Ao encontrar a terapia online, ele afirma que houve uma mudança total em sua vida e na forma como lidava com questões internas.

“Nessa realidade bruta [de trabalhar longe da família] em que vivi tanto tempo, em um mundo aonde os meninos aprendem que ‘homem não chora’, eu resolvi fazer as pazes comigo e aprender a chorar”, reflete. “No fim, a terapia me ajuda a segurar a onda por ficar tanto tempo fora de casa, me ajuda a lidar com medos e insegurança de forma saudável, mas acima de tudo, a lidar com a ansiedade, minha maior adversária.”

Todos podem fazer terapia online?

Até algum tempo atrás, a terapia online só era recomendada para empresas ou para casos de divórcio. Mas com a regularização, qualquer paciente pode usufruir do serviço. Inclusive, dependendo do quadro psicológico, é até melhor fazer sessão à distância.

“Casos como síndrome do pânico, por exemplo, é melhor fazer online, porque o paciente tem medo de sair de casa”, aponta Tatiana Pimenta, CEO e fundadora da Vittude, plataforma que conecta psicólogos e pacientes e oferece atendimento online. Crianças e adolescentes também podem se consultar pela Internet, desde que seja com a autorização dos pais.

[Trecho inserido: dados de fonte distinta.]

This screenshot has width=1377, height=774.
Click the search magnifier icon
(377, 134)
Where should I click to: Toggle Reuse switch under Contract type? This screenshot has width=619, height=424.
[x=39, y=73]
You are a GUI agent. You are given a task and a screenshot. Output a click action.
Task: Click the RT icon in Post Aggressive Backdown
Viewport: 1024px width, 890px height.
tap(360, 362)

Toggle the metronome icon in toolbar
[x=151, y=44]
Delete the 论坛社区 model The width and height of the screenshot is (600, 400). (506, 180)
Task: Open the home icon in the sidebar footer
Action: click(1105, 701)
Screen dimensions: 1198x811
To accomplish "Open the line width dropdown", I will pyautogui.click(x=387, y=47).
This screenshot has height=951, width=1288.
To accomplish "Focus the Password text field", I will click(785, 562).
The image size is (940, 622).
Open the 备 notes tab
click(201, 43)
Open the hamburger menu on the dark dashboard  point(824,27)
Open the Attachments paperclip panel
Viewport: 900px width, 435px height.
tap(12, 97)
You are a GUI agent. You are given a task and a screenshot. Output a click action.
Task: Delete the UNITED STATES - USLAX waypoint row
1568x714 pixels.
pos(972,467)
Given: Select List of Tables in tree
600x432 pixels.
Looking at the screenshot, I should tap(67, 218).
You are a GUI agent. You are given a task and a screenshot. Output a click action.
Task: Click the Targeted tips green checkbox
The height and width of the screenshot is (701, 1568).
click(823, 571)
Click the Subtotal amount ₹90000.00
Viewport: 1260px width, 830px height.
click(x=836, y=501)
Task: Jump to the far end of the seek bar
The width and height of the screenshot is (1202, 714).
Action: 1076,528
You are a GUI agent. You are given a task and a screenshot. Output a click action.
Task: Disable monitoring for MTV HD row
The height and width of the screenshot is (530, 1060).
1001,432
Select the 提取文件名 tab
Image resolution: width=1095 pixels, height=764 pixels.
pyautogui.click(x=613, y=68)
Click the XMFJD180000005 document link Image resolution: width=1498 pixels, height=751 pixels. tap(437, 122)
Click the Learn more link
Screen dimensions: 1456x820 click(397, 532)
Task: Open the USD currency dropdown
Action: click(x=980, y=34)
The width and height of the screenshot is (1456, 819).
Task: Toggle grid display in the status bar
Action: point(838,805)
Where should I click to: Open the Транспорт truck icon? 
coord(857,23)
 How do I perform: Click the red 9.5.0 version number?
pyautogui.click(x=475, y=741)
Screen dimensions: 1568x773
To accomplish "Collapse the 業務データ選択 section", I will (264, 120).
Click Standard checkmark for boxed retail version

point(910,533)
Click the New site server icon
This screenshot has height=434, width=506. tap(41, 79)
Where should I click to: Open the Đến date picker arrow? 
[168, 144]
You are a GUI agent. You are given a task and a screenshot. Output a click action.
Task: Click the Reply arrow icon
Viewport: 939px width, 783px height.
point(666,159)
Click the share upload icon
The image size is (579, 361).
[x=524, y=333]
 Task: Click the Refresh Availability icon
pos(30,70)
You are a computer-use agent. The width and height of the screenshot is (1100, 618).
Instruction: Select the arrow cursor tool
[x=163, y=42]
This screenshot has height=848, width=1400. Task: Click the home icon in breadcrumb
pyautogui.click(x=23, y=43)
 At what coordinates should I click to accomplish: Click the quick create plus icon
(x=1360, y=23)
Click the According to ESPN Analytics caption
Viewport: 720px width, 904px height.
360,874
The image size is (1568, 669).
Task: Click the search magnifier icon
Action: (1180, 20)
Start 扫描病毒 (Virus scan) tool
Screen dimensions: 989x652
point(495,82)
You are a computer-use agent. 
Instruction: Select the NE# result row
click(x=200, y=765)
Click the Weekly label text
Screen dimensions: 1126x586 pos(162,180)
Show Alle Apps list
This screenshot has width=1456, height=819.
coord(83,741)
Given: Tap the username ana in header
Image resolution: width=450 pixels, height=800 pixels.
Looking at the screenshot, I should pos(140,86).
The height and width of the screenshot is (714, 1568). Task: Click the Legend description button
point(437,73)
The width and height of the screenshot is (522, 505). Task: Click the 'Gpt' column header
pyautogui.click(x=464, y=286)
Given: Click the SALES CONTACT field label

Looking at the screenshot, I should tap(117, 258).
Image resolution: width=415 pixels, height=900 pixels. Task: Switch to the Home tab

Tatiana reitera que a única restrição é para casos de eventos traumáticos, como tragédias como a de Mariana, em Minas Gerais, por exemplo, ou pessoas em crise suicida. Nessa última situação, é recomendado que ela busque ajuda no Centro de Valorização da Vida (CVV), em hospitais, pronto-atendimento, SAMU, ou ligar para o Disque 188.

Crescimento e tendência

O acompanhamento psicológico à distância já é uma realidade e está em alta. Tatiana afirma que, em sua plataforma, cerca de 85% das consultas são online, enquanto que apenas 15% são presenciais.

O principal motivo para isso é a falta de acesso a uma consulta, especialmente pela grande quantidade de pacientes morando fora do Brasil, como o Renato. “1/4 dos nossos pacientes mora fora do Brasil e estão distribuídos em 52 países, sendo os Estados Unidos o país com maior número de pacientes e fazer terapia em inglês não é a mesma coisa que em português, então essas pessoas procuram a terapia online para isso”, opina. “Além disso, no próprio Brasil, diversas cidades pequenas não tem acesso a sessões presenciais.”

Outro motivo é a dificuldade de locomoção em cidades grandes. Fazer terapia por vídeo é mais conveniente e reduz custos e tempo. “Acaba sendo mais confortável para essas pessoas com rotina agitada. Eu mesma faço em casa, por exemplo”, afirma Tatiana.

É possível, ainda, fazer a sessão tanto pelo computador, quanto pelo celular. É a era da tecnologia a favor da saúde mental.